• [Given text]
# White Water to Black Gold in Alberta



## Kauai Kid (Oct 24, 2015)

Watched an interesting one hour expose on a canoe trip in Canada from Jasper National Park north to the eventual mouth of the river.

The trip took the team by the refineries converting oil shale into oil.

To refine one barrel of oil takes 3 barrels of water that are contaminated and stored outdoors in lakes contained by earthen dams.

The show was a real eye opener.


Sterling


----------



## Passepartout (Oct 24, 2015)

The high cost of cheap fuel. I guess potential environmental damage is preferable to going to war for it, but that's debatable. (comments my own and not intended to start a forbidden discussion here)

Jim


----------



## Kauai Kid (Oct 24, 2015)

*Letter from Her Majesty*

Received a Royal Summons from Her Majesty  Wow:

Once I opened the letter I found the summons was to appear in court or pay a $140 speeding ticket by photo detection that I got in Canmore.

Because it took 9 days to get up to Alberta from Texas I received a warning letter that the fine would be doubled if I didn't pay up right away.  My check for $140 cleared the next day.  Sounded like the next step was extradition.

I'm awaiting a refund from the court since fine was paid in US $ not Canadian Loonies.  So the court owes me a partial refund. :hysterical:

Don't speed in Canmore especially if you are going downhill into town and the road makes a sharp right with the speed limit posted 10 meteres from the photo detection system.

[Dataset items]
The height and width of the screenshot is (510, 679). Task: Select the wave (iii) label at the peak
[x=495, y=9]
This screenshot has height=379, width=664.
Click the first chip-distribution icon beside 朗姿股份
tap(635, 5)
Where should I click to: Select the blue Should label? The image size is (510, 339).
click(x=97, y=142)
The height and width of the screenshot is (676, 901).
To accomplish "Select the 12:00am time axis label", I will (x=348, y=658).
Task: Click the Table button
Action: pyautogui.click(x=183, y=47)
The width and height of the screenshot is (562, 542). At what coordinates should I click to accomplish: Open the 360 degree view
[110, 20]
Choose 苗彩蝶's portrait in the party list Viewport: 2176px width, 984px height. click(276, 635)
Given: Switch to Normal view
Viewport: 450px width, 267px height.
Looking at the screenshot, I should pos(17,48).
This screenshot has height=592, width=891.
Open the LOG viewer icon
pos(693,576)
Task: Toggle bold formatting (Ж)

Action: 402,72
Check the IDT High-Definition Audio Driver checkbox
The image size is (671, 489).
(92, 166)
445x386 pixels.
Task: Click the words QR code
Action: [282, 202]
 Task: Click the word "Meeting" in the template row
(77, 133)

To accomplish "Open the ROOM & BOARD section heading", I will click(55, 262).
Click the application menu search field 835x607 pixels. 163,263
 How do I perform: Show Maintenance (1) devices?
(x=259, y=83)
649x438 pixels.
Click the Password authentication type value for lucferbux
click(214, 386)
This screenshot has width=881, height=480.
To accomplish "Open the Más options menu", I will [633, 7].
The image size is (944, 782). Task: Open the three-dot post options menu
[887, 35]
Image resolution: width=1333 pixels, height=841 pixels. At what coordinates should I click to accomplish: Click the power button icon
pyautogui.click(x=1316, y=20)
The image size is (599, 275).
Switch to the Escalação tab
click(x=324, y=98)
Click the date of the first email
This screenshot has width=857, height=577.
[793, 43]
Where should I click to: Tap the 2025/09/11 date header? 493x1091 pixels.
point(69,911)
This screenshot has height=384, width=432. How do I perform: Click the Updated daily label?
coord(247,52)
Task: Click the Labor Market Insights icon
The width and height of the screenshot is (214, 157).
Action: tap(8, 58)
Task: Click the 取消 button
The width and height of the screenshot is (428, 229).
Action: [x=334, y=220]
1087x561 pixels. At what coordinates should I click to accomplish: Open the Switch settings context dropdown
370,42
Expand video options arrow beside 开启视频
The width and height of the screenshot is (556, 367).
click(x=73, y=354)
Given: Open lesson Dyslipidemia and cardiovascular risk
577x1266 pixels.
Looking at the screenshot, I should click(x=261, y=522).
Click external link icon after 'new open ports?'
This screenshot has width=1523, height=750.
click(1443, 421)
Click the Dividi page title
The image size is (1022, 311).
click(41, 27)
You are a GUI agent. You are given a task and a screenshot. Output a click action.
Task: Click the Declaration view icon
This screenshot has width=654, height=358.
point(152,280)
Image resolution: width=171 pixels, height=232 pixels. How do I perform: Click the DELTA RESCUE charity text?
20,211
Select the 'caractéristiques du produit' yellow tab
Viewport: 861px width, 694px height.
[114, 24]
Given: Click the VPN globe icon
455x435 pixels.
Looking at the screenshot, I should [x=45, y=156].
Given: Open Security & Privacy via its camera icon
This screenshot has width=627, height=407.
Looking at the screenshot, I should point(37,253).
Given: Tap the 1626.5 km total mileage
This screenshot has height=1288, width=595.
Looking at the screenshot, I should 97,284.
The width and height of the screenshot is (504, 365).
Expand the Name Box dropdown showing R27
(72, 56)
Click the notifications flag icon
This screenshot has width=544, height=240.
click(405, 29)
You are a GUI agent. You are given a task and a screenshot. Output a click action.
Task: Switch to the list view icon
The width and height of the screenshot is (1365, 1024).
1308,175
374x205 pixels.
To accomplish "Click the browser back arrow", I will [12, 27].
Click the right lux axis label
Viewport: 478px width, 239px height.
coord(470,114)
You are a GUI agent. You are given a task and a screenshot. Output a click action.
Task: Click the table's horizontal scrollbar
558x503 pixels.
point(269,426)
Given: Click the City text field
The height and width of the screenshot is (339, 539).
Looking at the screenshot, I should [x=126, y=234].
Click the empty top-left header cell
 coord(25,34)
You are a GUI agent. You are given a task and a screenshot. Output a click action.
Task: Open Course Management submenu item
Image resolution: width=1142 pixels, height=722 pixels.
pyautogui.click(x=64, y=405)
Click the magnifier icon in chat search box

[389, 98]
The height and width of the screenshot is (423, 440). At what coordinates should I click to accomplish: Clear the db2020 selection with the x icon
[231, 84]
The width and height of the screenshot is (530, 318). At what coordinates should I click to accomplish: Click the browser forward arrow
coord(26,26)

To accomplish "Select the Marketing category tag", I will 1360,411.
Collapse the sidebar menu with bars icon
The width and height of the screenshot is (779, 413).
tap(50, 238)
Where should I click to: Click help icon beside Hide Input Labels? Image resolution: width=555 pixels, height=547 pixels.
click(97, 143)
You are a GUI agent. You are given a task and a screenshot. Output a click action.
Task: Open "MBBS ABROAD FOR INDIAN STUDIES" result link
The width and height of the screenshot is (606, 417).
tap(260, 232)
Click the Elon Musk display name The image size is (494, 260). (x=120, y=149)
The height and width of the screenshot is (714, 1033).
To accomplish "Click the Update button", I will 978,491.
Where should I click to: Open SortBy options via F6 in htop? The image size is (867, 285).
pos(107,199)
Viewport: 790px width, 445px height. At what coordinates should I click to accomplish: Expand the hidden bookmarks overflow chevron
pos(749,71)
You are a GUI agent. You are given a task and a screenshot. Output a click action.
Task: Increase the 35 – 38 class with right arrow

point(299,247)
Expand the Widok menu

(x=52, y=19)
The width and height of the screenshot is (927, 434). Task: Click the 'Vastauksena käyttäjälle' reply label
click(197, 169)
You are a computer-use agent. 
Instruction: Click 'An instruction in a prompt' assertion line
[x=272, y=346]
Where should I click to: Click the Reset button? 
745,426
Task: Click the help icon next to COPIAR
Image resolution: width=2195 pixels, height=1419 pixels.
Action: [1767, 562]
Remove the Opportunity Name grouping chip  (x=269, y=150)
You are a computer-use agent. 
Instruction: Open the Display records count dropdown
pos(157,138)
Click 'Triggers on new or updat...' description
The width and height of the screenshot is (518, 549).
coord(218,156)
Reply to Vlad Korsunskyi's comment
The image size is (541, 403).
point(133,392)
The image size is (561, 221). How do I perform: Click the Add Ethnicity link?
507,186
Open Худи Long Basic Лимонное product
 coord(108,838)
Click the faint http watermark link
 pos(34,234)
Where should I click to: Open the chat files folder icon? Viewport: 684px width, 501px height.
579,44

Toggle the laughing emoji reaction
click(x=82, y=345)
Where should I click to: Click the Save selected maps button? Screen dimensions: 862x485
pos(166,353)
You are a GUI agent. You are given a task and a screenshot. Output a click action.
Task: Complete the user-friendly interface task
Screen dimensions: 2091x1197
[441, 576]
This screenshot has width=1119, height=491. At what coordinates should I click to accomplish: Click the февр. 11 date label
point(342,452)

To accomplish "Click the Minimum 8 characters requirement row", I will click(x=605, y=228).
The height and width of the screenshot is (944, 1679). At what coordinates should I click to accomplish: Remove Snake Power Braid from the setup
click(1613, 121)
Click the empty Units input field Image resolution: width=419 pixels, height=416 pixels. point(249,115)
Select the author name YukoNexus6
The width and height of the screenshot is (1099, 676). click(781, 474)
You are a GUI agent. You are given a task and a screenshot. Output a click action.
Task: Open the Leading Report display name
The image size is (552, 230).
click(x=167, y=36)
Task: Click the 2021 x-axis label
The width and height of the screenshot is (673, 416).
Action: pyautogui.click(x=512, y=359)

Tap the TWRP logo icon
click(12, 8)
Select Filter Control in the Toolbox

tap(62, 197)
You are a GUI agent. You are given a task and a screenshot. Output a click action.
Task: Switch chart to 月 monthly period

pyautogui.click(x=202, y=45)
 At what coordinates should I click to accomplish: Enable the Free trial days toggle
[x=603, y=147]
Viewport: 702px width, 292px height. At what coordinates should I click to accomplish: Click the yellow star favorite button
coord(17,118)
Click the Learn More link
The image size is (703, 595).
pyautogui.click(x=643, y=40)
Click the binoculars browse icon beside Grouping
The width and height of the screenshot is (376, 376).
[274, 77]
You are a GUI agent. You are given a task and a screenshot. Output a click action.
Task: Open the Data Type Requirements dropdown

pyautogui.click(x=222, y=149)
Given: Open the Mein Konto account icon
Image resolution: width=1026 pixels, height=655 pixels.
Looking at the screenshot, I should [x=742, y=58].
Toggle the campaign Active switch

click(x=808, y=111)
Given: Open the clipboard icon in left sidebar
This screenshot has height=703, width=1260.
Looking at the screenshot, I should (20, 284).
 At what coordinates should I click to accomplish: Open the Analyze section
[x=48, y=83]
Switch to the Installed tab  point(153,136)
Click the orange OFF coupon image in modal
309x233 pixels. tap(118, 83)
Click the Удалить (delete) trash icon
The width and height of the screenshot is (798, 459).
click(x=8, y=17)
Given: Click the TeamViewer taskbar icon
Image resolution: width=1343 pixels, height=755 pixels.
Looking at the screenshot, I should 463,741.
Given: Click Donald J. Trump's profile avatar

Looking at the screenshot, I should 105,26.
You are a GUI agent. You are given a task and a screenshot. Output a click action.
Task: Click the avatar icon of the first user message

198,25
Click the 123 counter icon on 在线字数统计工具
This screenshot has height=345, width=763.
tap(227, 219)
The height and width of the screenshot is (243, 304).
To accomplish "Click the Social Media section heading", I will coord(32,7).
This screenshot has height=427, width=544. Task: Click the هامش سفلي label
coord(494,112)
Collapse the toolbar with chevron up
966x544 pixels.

• [Work instructions]
1. Answer these questions using the forum thread:
(a) According to the first post, how many barrels of water does it take to refine one barrel of oil?
(b) What was the amount of the speeding ticket received for Canmore?
(c) How many days did it take to get up to Alberta from Texas?
2. Reproduce a passage of the forum thread word for word, starting with the words "Because it took" and ending after the words "photo detection system.".

• [Problem solutions]
1.
(a) 3 barrels
(b) $140
(c) 9 days

2.
Because it took 9 days to get up to Alberta from Texas I received a warning letter that the fine would be doubled if I didn't pay up right away.  My check for $140 cleared the next day.  Sounded like the next step was extradition.

I'm awaiting a refund from the court since fine was paid in US $ not Canadian Loonies.  So the court owes me a partial refund. :hysterical:

Don't speed in Canmore especially if you are going downhill into town and the road makes a sharp right with the speed limit posted 10 meteres from the photo detection system.